» TASK
Each image should be skipped while the records are restated word for word.

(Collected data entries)
· · · · ·

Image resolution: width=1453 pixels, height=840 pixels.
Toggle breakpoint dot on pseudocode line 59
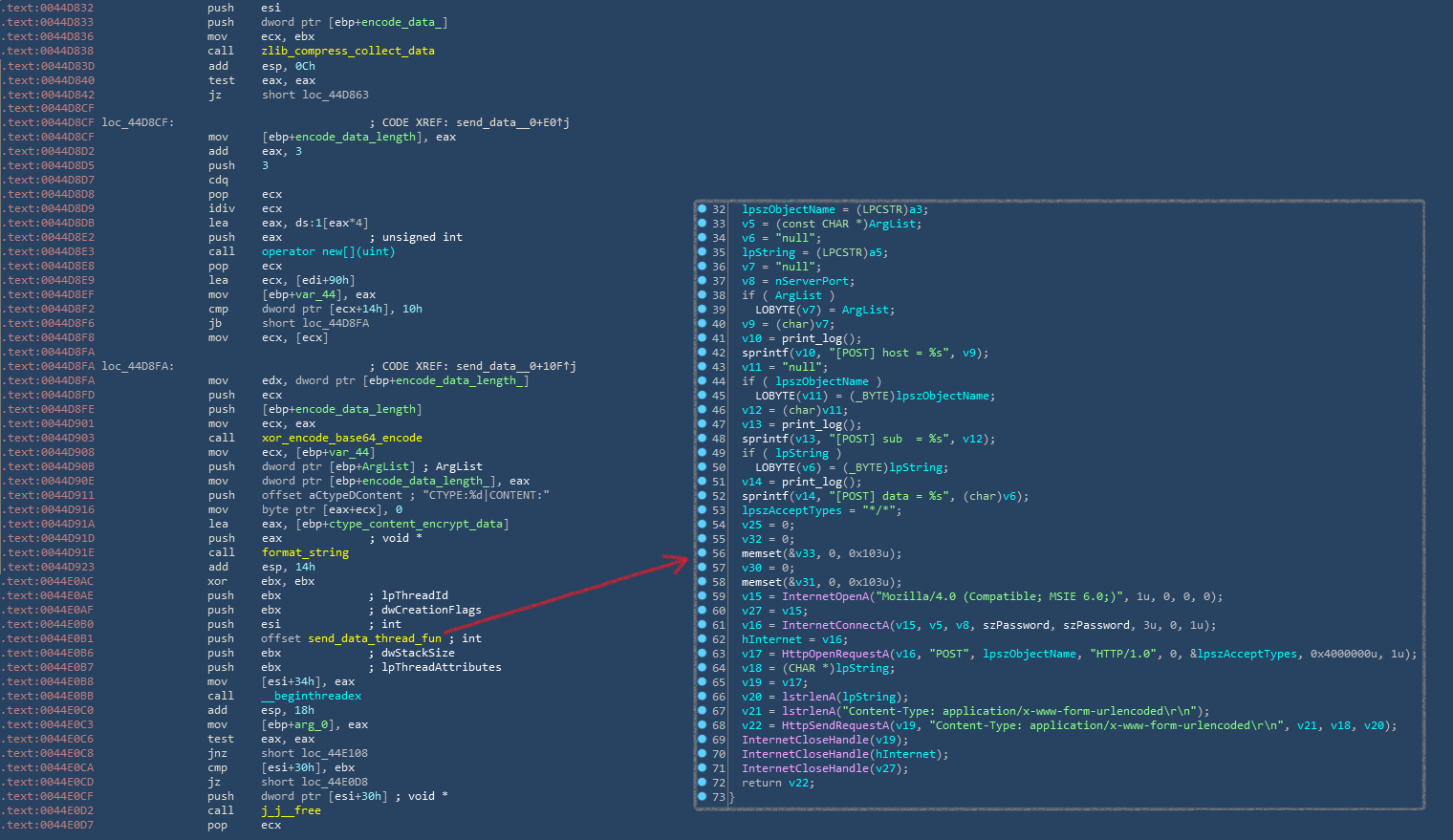pyautogui.click(x=702, y=596)
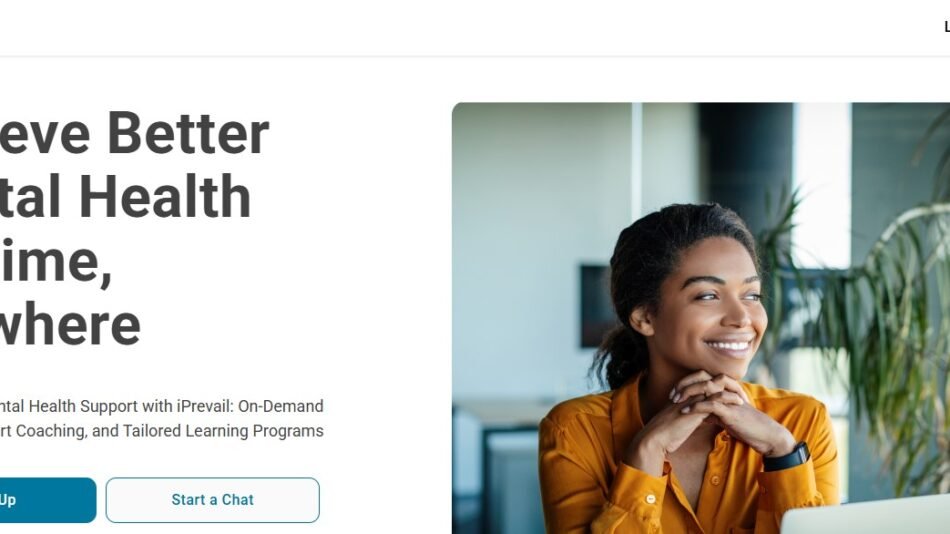Click the woman's black smartwatch
This screenshot has height=534, width=950.
click(786, 458)
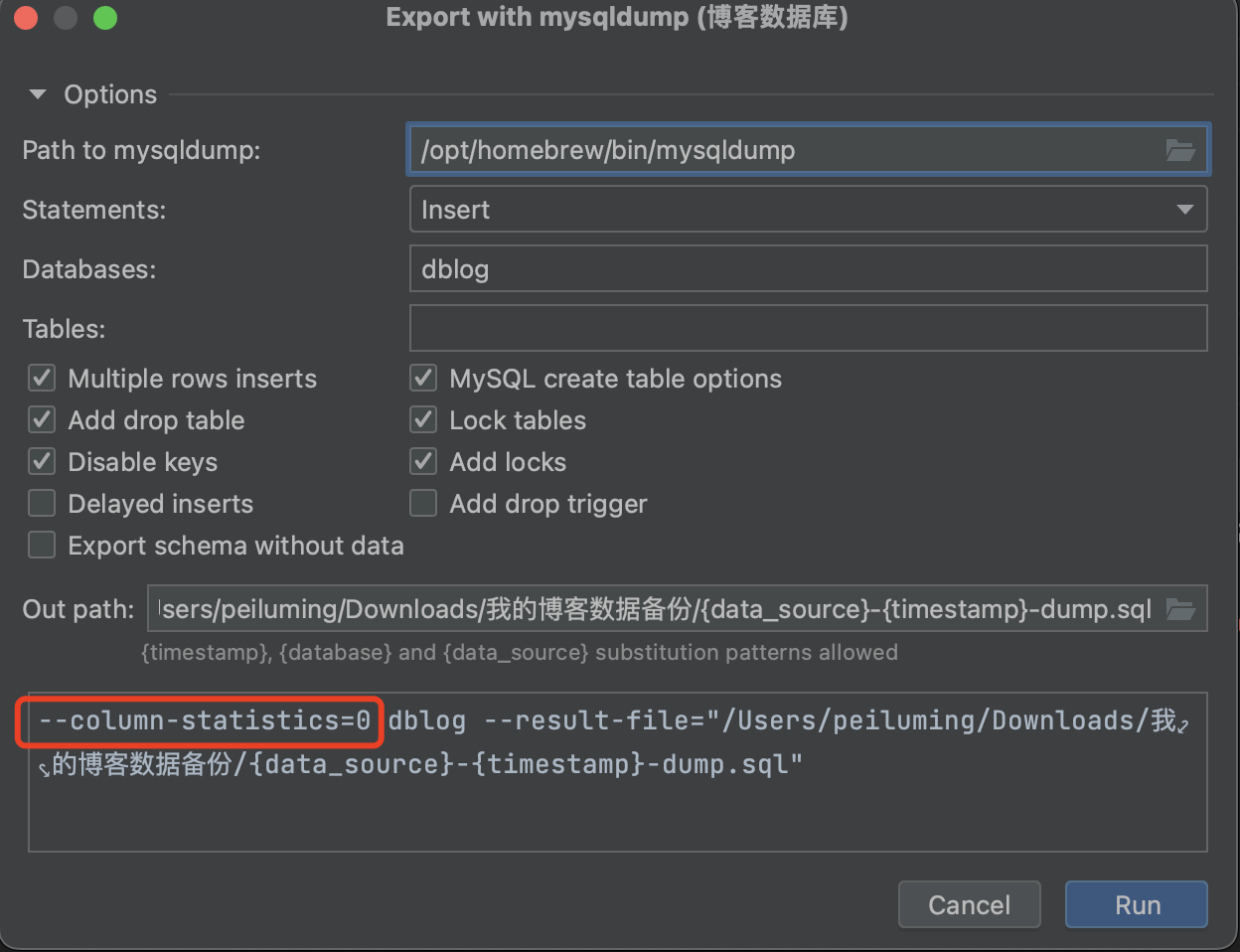The height and width of the screenshot is (952, 1240).
Task: Enable Delayed inserts
Action: click(41, 503)
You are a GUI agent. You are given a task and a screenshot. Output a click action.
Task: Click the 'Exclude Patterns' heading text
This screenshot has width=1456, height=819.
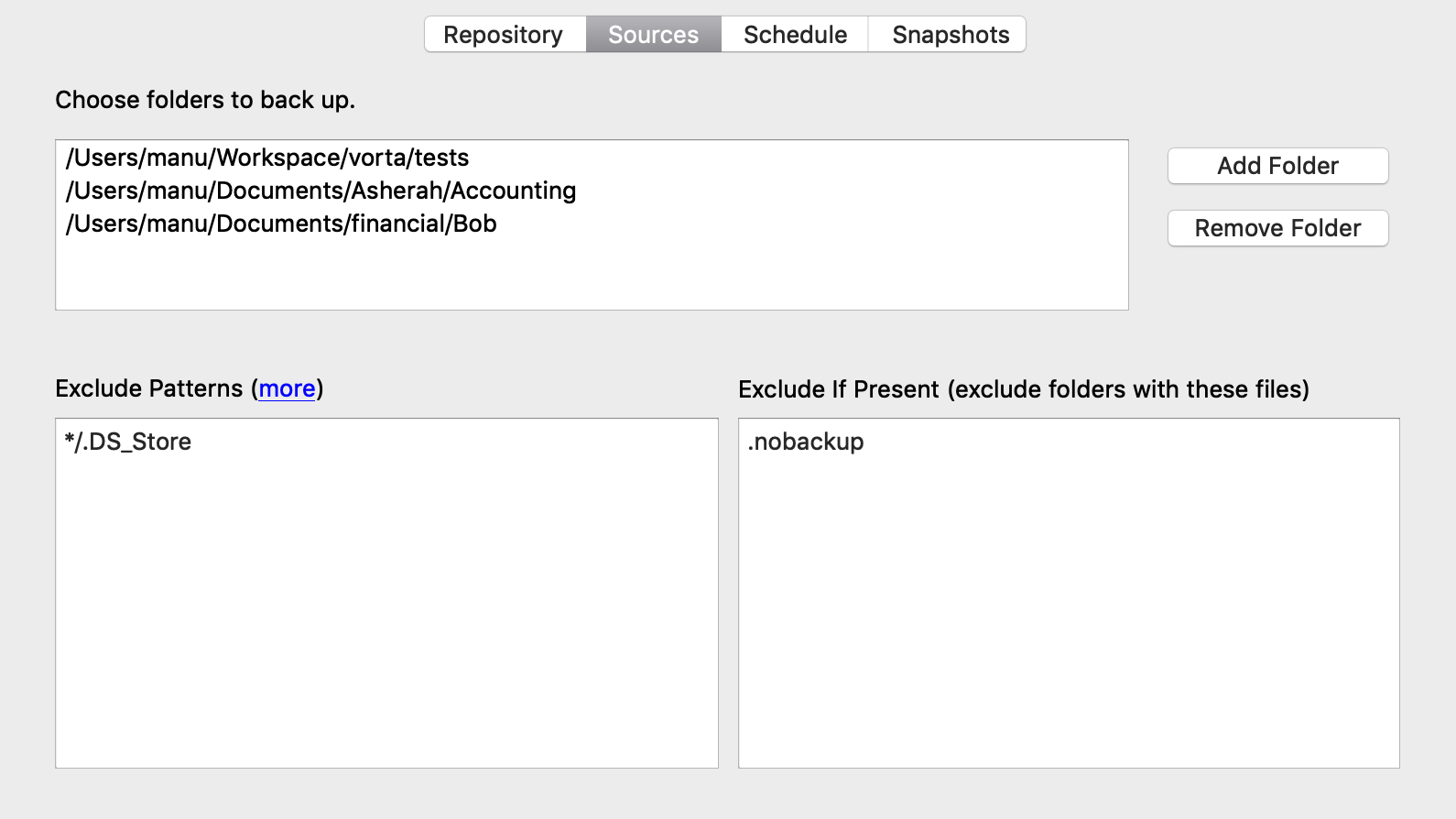point(149,389)
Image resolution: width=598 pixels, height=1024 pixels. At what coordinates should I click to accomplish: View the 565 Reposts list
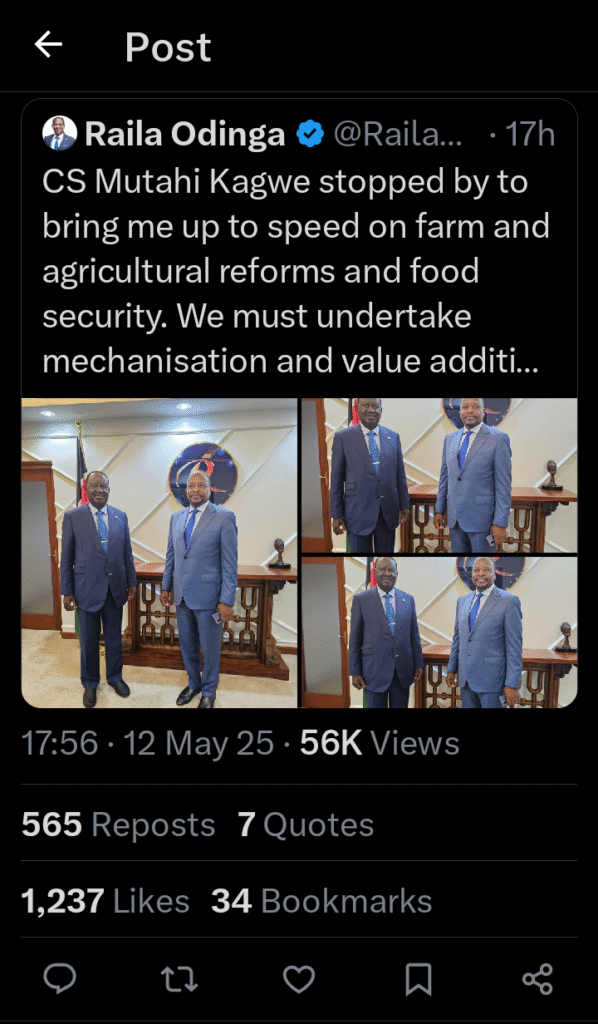pos(118,825)
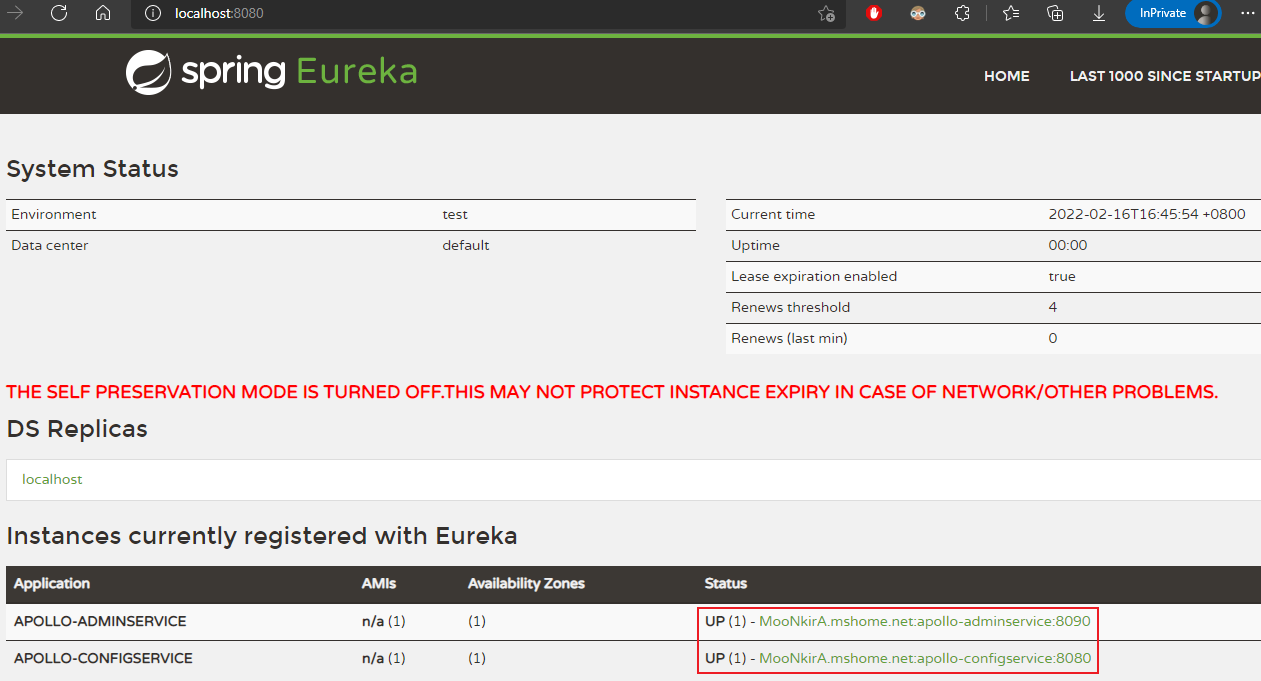1261x681 pixels.
Task: View site information icon beside localhost
Action: (x=153, y=14)
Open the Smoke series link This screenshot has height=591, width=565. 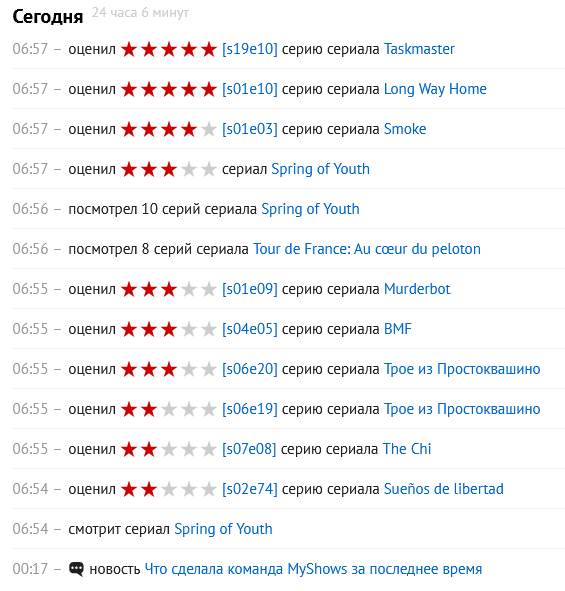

· · · · ·

» ANSWER AREA
Image resolution: width=1453 pixels, height=840 pixels.
Toggle breakpoint dot on pseudocode line 59
pyautogui.click(x=702, y=596)
Click the woman's black smartwatch
This screenshot has height=534, width=950.
click(786, 458)
The height and width of the screenshot is (952, 1240).
Task: Enable Delayed inserts
Action: click(41, 503)
You are a GUI agent. You are given a task and a screenshot. Output a click action.
Task: Click the 'Exclude Patterns' heading text
This screenshot has width=1456, height=819.
point(149,389)
Image resolution: width=598 pixels, height=1024 pixels. At what coordinates should I click to accomplish: View the 565 Reposts list
pos(118,825)
1261x681 pixels.
Task: View site information icon beside localhost
Action: (x=153, y=14)
Open the Smoke series link This screenshot has height=591, width=565. 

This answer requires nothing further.